------ Source data ------

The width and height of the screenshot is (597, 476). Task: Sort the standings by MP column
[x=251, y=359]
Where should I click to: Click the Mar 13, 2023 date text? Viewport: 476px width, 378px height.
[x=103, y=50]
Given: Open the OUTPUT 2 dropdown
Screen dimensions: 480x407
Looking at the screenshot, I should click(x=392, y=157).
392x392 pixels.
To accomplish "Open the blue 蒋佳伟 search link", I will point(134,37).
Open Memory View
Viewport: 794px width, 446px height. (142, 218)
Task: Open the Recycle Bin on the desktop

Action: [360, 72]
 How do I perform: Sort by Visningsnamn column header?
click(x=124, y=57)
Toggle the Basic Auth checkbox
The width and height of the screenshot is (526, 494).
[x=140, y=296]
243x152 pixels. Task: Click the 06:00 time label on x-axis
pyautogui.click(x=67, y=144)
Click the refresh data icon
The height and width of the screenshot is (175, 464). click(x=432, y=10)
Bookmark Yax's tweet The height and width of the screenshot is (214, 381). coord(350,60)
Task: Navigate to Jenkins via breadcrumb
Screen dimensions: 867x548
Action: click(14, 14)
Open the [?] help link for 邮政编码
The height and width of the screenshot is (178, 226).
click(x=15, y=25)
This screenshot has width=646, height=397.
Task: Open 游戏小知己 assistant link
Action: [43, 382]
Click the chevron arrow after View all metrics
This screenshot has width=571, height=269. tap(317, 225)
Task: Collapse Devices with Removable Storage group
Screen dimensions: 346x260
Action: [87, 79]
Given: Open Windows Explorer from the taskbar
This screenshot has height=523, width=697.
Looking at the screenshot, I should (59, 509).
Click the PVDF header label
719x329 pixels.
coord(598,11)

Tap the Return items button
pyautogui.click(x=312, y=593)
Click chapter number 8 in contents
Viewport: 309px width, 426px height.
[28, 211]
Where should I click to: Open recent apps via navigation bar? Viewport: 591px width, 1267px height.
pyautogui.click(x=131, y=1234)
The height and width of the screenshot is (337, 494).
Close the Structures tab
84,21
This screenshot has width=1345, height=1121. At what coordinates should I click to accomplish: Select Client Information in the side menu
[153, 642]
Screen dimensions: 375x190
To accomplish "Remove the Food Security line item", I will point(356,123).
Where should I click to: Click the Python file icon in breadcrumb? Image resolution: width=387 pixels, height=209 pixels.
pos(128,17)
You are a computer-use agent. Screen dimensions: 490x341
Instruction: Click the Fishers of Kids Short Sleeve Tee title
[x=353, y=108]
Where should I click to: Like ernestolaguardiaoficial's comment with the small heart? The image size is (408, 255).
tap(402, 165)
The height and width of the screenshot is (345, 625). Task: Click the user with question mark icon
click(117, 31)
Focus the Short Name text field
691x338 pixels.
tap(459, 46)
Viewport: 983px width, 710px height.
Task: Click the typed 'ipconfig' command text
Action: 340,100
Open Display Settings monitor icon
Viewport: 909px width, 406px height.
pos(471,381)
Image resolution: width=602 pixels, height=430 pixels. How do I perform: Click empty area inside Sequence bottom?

------

#### [Exercise aim]
The answer must be a single number: the count of lines in the records above that contain the word "will".

#### [Output for this exercise]
2